Kisah Cinta Tom Cruise dan Hayley Atwell, Bersemi dan Berakhir di Mission Impossible

Asep Syaifullah - detikHot
Sabtu, 25 Sep 2021 18:32 WIB
Tom Cruise
Foto: Instagram @tomcruise
Jakarta -

Kisah cinta antara Tom Cruise dan Hayley Atwell berakhir setelah setahun lebih berpacaran. Keduanya memutuskan untuk berpisah pada akhir syuting film terbarunya yakni Mission Impossible ke-7 itu.

Kedekatan antara keduanya mulai terjalin sejak mereka beradu peran dalam film tersebut. Bahkan selama penundaan syuting, mereka kerap kepergok jalan bersama.

Salah satunya adalah saat Tom dan Hayley tertangkap kamera tengah menyaksikan pertandingan Wimbledon pada musim panas lalu.

Namun berkali-kali pula mereka menegaskan jika hubungan di antara keduanya hanyalah sebatas teman saja. Hal itu pun seolah menjadi doa, karena sesaat menjelang syuting terakhir film itu keduanya memutuskan untuk berpisah.
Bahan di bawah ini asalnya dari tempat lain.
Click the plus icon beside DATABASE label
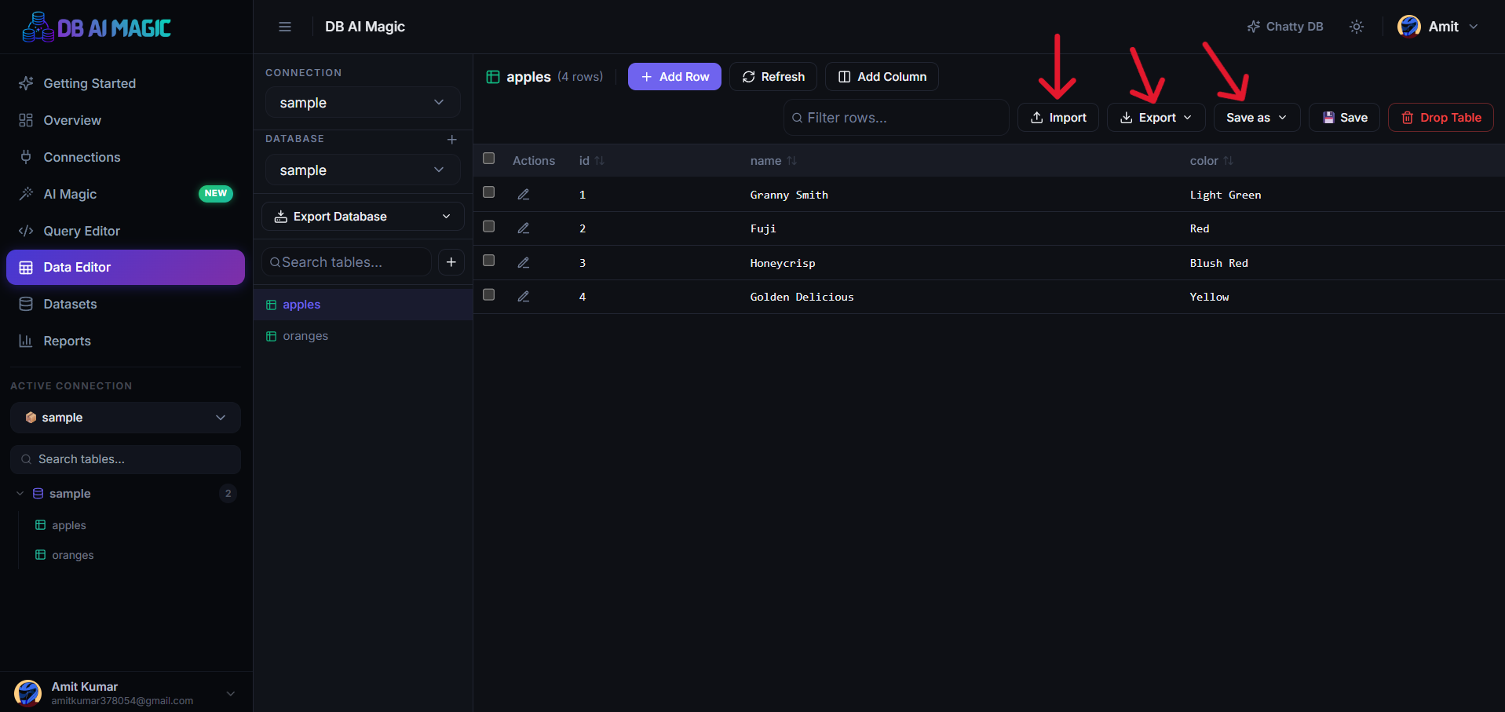Screen dimensions: 1505x712 [x=452, y=140]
"Mereka sangat dekat saat menjalani syuting bersama. Mereka sangat cocok dan tentunya keduanya adalah sosok bintang Hollywood yang rupawan jadi mereka pas sekali," ungkap seorang publisher film pada The Sun.

"Namun kini mereka memutuskan untuk kembali menjadi teman saja," tambahnya.

LONDON, ENGLAND - AUGUST 05:  Hayley Atwell attends the European Premiere of 'Christopher Robin' at BFI Southbank on August 5, 2018 in London, England.  (Photo by Tristan Fewings/Getty Images)Kisah Cinta Tom Cruise dan Hayley Atwell, Bersemi dan Berakhir di Mission Impossible Foto: Getty Images

Semenjak pisah dengan Katie Holmes pada 2012 lalu, Tom Cruise jarang sekali digosipkan dekat atau pacaran dengan selebriti lainnya. Bersama Hayley Atwell pun menjadi kisah cintanya yang paling lama setelah perceraian itu.

Hingga saat ini Tom Cruise sudah tiga kali menikah yakni bersama Mimi Rogers selama tiga tahun hingga 1990, lalu Nicole Kidman selama sepuluh tahun hingga 2001 dan terakhir Katie Holmes selama enam tahun serta memiliki anak yakni Shuri.

Sebelumnya dilaporkan jika rumah produksi film Mission Impossible 7 yakni Paramount, telah menggugat perusahaan asuransinya pada Senin (30/8) waktu setempat karena menolak untuk menutupi sebagian besar kerugian yang diterima Paramount akibat adanya penutupan/lockdown saat pandemi pada produksi film tersebut.

Melansir dari Variety, Selasa (31/8/2021), berdasarkan isi dari gugatan itu, Paramount menuntut perusahaan asuransi studio Chubb karena mereka hanya akan membayar US$ 1 juta atau setara dengan Rp 14,4 miliar (dengan kurs Rp 14.400/dolar AS) untuk mengganti kerugian COVID-19.

kerugian yang diterima oleh Paramount ini diakibatkan oleh tertundanya proses produksi sebanyak tujuh kali antara Februari 2020 dan Juni 2021, di mana setidaknya enam di antaranya adalah akibat dari pandemi.

Oleh karena itu Paramount berpendapat bahwa penutupan terkait pandemi seharusnya memicu ketentuan kebijakan dari asuransi tersebut, karena penutupan dimaksudkan untuk melindungi para pemain agar tidak sakit.